Collected data:
*** Block opens ***
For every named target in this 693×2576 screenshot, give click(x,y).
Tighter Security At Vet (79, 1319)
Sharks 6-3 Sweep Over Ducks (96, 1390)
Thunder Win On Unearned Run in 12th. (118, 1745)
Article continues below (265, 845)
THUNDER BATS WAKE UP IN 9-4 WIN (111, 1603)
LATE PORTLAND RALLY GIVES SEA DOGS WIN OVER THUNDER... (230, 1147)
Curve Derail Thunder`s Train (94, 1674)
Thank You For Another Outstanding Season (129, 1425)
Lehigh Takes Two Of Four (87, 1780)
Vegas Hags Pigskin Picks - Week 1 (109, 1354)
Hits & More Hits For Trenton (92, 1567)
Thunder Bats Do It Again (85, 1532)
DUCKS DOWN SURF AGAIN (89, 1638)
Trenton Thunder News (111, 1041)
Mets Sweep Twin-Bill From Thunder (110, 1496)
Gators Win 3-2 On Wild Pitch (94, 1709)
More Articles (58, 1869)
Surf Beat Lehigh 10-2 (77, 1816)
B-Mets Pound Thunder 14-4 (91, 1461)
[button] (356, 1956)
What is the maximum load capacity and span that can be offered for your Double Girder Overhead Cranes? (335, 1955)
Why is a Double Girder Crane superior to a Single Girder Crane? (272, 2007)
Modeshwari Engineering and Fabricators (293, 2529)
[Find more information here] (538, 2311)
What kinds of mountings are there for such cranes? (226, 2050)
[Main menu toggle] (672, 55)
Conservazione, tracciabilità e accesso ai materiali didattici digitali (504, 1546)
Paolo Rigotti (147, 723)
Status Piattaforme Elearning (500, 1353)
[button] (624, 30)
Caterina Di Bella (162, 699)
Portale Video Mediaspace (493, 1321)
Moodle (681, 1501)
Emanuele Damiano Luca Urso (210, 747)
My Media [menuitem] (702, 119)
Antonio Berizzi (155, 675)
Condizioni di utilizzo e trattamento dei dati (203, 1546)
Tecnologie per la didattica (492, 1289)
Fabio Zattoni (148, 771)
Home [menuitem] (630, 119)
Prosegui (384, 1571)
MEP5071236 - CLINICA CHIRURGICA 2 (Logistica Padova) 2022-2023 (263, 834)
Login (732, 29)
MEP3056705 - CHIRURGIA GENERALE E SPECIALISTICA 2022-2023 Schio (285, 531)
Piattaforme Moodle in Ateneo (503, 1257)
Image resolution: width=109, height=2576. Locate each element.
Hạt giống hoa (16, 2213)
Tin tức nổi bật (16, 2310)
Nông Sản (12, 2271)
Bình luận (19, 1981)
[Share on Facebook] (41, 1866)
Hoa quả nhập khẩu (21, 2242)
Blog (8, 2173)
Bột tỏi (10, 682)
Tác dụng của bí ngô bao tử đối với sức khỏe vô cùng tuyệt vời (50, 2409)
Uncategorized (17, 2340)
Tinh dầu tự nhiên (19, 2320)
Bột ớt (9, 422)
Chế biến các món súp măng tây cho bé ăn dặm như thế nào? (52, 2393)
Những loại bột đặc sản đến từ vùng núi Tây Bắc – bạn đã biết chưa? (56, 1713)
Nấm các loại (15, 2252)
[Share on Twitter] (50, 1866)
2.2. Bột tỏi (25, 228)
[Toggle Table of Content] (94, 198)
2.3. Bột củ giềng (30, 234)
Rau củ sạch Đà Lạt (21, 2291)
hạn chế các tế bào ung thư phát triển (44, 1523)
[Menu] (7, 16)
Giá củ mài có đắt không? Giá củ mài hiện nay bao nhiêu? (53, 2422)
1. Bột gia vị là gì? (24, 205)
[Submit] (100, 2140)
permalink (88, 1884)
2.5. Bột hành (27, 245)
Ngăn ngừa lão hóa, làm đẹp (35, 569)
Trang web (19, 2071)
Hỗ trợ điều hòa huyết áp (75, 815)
*** Block closes ***
Instructions to follow. Output every entry word for word.

Output for this task.
For every named target in this 693×2576 screenshot, give click(x,y).
Tighter Security At Vet (79, 1319)
Sharks 6-3 Sweep Over Ducks (96, 1390)
Thunder Win On Unearned Run in 12th. (118, 1745)
Article continues below (265, 845)
THUNDER BATS WAKE UP IN 9-4 WIN (111, 1603)
LATE PORTLAND RALLY GIVES SEA DOGS WIN OVER THUNDER... (230, 1147)
Curve Derail Thunder`s Train (94, 1674)
Thank You For Another Outstanding Season (129, 1425)
Lehigh Takes Two Of Four (87, 1780)
Vegas Hags Pigskin Picks - Week 1 (109, 1354)
Hits & More Hits For Trenton (92, 1567)
Thunder Bats Do It Again (85, 1532)
DUCKS DOWN SURF AGAIN (89, 1638)
Trenton Thunder News (111, 1041)
Mets Sweep Twin-Bill From Thunder (110, 1496)
Gators Win 3-2 On Wild Pitch (94, 1709)
More Articles (58, 1869)
Surf Beat Lehigh 10-2 (77, 1816)
B-Mets Pound Thunder 14-4 (91, 1461)
[button] (356, 1956)
What is the maximum load capacity and span that can be offered for your Double Girder Overhead Cranes? (335, 1955)
Why is a Double Girder Crane superior to a Single Girder Crane? (272, 2007)
Modeshwari Engineering and Fabricators (293, 2529)
[Find more information here] (538, 2311)
What kinds of mountings are there for such cranes? (226, 2050)
[Main menu toggle] (672, 55)
Conservazione, tracciabilità e accesso ai materiali didattici digitali (504, 1546)
Paolo Rigotti (147, 723)
Status Piattaforme Elearning (500, 1353)
[button] (624, 30)
Caterina Di Bella (162, 699)
Portale Video Mediaspace (493, 1321)
Moodle (681, 1501)
Emanuele Damiano Luca Urso (210, 747)
My Media [menuitem] (702, 119)
Antonio Berizzi (155, 675)
Condizioni di utilizzo e trattamento dei dati (203, 1546)
Tecnologie per la didattica (492, 1289)
Fabio Zattoni (148, 771)
Home [menuitem] (630, 119)
Prosegui (384, 1571)
MEP5071236 - CLINICA CHIRURGICA 2 (Logistica Padova) 2022-2023 (263, 834)
Login (732, 29)
MEP3056705 - CHIRURGIA GENERALE E SPECIALISTICA 2022-2023 Schio (285, 531)
Piattaforme Moodle in Ateneo (503, 1257)
Image resolution: width=109, height=2576. Locate each element.
Hạt giống hoa (16, 2213)
Tin tức nổi bật (16, 2310)
Nông Sản (12, 2271)
Bình luận (19, 1981)
[Share on Facebook] (41, 1866)
Hoa quả nhập khẩu (21, 2242)
Blog (8, 2173)
Bột tỏi (10, 682)
Tác dụng của bí ngô bao tử đối với sức khỏe vô cùng tuyệt vời (50, 2409)
Uncategorized (17, 2340)
Tinh dầu tự nhiên (19, 2320)
Bột ớt (9, 422)
Chế biến các món súp măng tây cho bé ăn dặm như thế nào? (52, 2393)
Những loại bột đặc sản đến từ vùng núi Tây Bắc – bạn đã biết chưa? (56, 1713)
Nấm các loại (15, 2252)
[Share on Twitter] (50, 1866)
2.2. Bột tỏi (25, 228)
[Toggle Table of Content] (94, 198)
2.3. Bột củ giềng (30, 234)
Rau củ sạch Đà Lạt (21, 2291)
hạn chế các tế bào ung thư phát triển (44, 1523)
[Menu] (7, 16)
Giá củ mài có đắt không? Giá củ mài hiện nay bao nhiêu? (53, 2422)
1. Bột gia vị là gì? (24, 205)
[Submit] (100, 2140)
permalink (88, 1884)
2.5. Bột hành (27, 245)
Ngăn ngừa lão hóa, làm đẹp (35, 569)
Trang web (19, 2071)
Hỗ trợ điều hòa huyết áp (75, 815)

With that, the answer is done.